И сердце мое ожесточилось…

* * *

Маленькая девочка, моя дочь, пришла ко мне сейчас в кабинет, таща за руку безголовую куклу заливаясь горькими слезами.

— Ну, что еще?

— Борька…

— Что Борька?

— Его мама наказала, а он плакал, а мне сделалось жалко, а я взяла свои рукодельные ножницы — «на, Боренька, вырезывай картиночки», — а он взял ножницы, и отрезал мою куклиную голову.

— Ну? — сурово спросил я.

— Зачем он отрезал куклиную голову!..

— Да ведь не твою отрезал, а куклиную?

— А мне было его жалко, а я ему дала ножницы для картиночек, а он куклиную голову отрезал. Разве можно?

— Ты скажи мне, скверная девчонка, как к тебе попали ножницы?

— Мама подарила. Я ему для картиночек, а он куклу… голову.

— Так ведь кукле не больно, чего же ты плачешь дурочка?

— Я его пожалела, дала ножницы, а зачем он голову отрезал…
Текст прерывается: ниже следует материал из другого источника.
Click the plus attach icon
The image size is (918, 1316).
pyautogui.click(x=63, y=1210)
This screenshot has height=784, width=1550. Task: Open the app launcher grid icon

— А по моему, безголовая кукла еще смешнее, — сказал я, заливаясь циничным смехом.

Она долго билась, старалась убедить меня в том, что дело не в «куклиной голове», а в невероятном, чудовищном нарушении простой человеческой справедливости; что весь ужас в том, что Борька растоптал ногами ее маленькое доброе доверчивое сердечко.

Но она не могла убедить меня.

Где же было это сделать ей — маленькому беспомощному червяку, у которого и слов-то таких не было, которыми обладал я, взрослый очерствевший русский человек…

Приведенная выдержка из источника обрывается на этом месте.